Al principio, la discusión cuenta con representantes de tres clanes, pero la más severa e interesante, Scarface Janz (McDormand), se recusa de la discusión desde el principio. Ella representa a las "mujeres que no hacen nada" -las que votaron por perdonar y ser salvadas- mientras que las ocho que se quedan quieren que sus hijos estén a salvo. Saben que eso no es posible si aceptan las condiciones de los ancianos, así que hablan, sopesando los distintos pros y contras, mientras August (Ben Whishaw), el maestro de escuela con estudios universitarios -y, por tanto, relativamente ilustrado-, levanta acta. Sólo August sabe leer y escribir, y aunque ama a Ona desde la infancia, opta por ser un aliado, en lugar de ser parte del problema (el problema es el patriarcado en su forma actual).
A lo largo de dos días en el pajar, las ocho mujeres dan su opinión sobre el tema, incluidas dos niñas, Autje (Kate Hallett) y Neitje (Liv McNeil), que se columpian en las vigas y se atan las trenzas mientras los adultos debaten: "¿Por qué lo complicáis tanto?", pregunta Autje. "Todo esto es muy, muy aburrido", añade Neitje. Esa frase provoca una carcajada. Adivina por qué.

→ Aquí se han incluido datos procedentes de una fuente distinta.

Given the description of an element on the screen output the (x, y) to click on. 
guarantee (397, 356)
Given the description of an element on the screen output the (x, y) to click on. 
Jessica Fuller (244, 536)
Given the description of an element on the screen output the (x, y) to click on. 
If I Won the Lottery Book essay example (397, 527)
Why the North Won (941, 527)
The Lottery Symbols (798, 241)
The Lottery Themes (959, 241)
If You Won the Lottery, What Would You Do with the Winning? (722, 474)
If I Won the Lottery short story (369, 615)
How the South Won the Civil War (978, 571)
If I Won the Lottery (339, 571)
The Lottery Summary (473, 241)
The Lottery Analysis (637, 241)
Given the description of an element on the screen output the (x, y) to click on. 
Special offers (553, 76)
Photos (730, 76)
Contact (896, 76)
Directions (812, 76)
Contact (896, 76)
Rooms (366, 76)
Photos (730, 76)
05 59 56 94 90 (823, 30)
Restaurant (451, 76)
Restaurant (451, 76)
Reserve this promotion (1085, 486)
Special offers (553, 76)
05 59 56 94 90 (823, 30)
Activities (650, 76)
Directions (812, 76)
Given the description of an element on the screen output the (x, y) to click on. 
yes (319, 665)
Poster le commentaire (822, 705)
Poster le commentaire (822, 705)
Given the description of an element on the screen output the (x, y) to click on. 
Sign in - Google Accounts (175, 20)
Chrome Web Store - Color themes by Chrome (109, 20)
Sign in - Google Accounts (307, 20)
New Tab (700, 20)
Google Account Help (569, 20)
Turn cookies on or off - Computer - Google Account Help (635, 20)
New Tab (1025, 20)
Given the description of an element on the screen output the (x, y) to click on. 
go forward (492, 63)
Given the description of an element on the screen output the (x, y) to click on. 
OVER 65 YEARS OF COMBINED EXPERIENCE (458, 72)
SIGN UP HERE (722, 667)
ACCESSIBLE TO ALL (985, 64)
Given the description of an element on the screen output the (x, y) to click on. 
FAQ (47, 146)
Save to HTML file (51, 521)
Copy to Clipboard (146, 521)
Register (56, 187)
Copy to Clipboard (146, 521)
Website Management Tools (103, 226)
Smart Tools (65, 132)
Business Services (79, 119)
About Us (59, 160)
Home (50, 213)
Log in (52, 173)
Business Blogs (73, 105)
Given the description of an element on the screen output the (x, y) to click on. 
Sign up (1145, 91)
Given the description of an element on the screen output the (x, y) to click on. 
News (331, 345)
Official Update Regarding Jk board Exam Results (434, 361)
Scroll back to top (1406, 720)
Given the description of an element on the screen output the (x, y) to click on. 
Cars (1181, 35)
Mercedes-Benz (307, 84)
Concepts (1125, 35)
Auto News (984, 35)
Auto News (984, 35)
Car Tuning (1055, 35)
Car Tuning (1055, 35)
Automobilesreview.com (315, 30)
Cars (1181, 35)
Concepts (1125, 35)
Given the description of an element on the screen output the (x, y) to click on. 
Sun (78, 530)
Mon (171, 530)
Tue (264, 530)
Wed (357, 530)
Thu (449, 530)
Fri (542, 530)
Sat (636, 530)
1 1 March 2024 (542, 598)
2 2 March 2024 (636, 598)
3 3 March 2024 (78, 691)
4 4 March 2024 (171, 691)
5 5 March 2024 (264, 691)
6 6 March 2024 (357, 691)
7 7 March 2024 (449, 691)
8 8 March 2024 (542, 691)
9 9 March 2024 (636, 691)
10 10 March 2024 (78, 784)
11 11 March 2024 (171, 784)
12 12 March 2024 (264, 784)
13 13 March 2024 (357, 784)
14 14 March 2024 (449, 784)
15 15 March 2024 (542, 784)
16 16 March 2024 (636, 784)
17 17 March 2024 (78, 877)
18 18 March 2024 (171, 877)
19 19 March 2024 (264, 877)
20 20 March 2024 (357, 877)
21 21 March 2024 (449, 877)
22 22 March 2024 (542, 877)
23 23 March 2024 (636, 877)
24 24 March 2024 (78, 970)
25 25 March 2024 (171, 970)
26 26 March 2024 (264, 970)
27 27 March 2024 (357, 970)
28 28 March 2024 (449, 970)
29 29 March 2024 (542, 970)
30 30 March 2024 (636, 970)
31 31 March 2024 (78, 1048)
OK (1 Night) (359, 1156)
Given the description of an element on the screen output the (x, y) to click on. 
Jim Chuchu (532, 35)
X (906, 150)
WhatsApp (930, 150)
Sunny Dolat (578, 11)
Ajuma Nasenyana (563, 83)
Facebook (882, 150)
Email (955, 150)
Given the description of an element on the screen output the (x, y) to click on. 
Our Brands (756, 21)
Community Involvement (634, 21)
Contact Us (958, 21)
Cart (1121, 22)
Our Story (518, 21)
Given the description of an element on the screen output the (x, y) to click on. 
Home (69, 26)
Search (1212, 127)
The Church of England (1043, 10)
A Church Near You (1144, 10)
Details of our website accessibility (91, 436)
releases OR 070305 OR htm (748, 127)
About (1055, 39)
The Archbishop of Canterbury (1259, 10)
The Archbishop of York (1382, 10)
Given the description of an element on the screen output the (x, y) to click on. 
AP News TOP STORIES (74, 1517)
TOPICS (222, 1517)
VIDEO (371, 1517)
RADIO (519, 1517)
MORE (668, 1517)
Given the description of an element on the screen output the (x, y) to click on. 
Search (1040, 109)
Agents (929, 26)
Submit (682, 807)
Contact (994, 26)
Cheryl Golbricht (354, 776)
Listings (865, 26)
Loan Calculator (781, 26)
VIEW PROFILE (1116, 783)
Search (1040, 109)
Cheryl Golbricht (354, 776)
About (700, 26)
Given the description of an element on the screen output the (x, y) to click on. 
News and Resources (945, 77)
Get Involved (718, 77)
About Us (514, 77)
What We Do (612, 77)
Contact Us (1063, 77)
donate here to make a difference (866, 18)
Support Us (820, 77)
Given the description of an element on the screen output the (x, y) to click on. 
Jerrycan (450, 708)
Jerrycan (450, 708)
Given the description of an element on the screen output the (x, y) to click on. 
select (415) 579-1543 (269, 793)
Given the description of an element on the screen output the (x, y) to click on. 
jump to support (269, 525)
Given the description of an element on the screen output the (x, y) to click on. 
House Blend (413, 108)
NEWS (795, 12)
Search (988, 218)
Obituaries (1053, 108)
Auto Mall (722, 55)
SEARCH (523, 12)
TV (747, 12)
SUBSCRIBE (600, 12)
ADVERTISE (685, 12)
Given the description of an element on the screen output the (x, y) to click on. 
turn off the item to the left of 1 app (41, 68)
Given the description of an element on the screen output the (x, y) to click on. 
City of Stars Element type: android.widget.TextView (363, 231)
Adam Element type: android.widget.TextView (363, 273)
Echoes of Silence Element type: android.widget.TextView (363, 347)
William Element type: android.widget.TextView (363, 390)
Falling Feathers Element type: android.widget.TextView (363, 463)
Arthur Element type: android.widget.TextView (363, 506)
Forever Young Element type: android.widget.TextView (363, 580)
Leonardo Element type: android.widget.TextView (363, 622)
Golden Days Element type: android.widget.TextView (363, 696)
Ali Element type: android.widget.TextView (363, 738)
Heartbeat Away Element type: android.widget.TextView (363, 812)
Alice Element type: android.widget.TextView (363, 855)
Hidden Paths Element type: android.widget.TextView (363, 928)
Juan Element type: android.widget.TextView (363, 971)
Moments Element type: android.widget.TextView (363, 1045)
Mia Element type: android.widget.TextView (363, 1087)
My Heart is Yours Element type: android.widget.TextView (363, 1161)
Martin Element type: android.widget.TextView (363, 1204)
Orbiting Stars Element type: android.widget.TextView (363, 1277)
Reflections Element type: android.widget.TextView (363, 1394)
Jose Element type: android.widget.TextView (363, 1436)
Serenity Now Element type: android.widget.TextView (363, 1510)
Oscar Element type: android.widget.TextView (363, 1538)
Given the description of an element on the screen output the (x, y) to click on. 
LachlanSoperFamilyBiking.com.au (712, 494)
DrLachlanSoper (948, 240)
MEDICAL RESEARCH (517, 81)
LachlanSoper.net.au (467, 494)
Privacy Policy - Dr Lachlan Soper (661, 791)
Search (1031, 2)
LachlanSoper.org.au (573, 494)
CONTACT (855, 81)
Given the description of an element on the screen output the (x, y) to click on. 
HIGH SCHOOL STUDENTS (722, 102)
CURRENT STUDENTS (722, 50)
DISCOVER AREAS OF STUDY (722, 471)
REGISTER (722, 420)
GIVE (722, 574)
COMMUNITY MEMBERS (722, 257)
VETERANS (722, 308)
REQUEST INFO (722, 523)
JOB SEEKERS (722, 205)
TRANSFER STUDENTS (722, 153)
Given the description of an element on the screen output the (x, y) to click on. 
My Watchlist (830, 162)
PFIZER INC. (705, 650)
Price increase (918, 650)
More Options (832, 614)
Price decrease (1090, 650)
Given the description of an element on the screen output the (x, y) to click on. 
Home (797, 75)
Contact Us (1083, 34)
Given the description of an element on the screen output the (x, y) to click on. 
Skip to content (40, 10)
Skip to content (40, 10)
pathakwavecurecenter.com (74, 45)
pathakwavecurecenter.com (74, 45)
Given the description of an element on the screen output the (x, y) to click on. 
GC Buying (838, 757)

Si comparamos la película de Polley con la gran mayoría de las películas hechas por el hombre, es obvio lo que los tipos han estado haciendo de forma diferente todos estos años. Llámalo "un poco menos de palabrería y mucha más acción" - no es que haya nada malo en la palabrería. Por ejemplo, "Twelve Angry Men": Esa película prácticamente no es más que palabrería. Lo que ocurre es que Polley ha calculado mal la forma en que presenta esta conversación en particular, de manera que no se percibe ni la urgencia ni la ira. Sin embargo, con "Las mujeres hablan", Polley ha dado a ocho de los mejores actores del mundo una oportunidad única de reinventar su mundo. Si se escucha lo que tienen que decir -es decir, si se escucha, aunque haya que rebobinar o volver atrás una segunda vez-, estas mujeres están abordando claramente algo mucho más grande que un problema específicamente menonita.
Tal y como está escrita, la película se limita en gran medida a un granero, que Polley y el director de fotografía Luc Montpellier ruedan prácticamente en el formato de mayor definición y pantalla imaginable. Luego bajan tanto la saturación que la imagen parece casi en blanco y negro. Se trata de decisiones estilísticas extrañas y un tanto distantes que dan a la película una sensación inesperadamente teatral. Algunos espectadores seguramente lo encontrarán difícil, lo cual es de esperar. Todo el escenario está diseñado para hacer hervir la sangre, mientras que la conversación sirve para infundir esperanza. Sea cual sea la experiencia, es emocionante ver que una mujer de la intuición de Polley vuelve a impulsar el lenguaje del cine.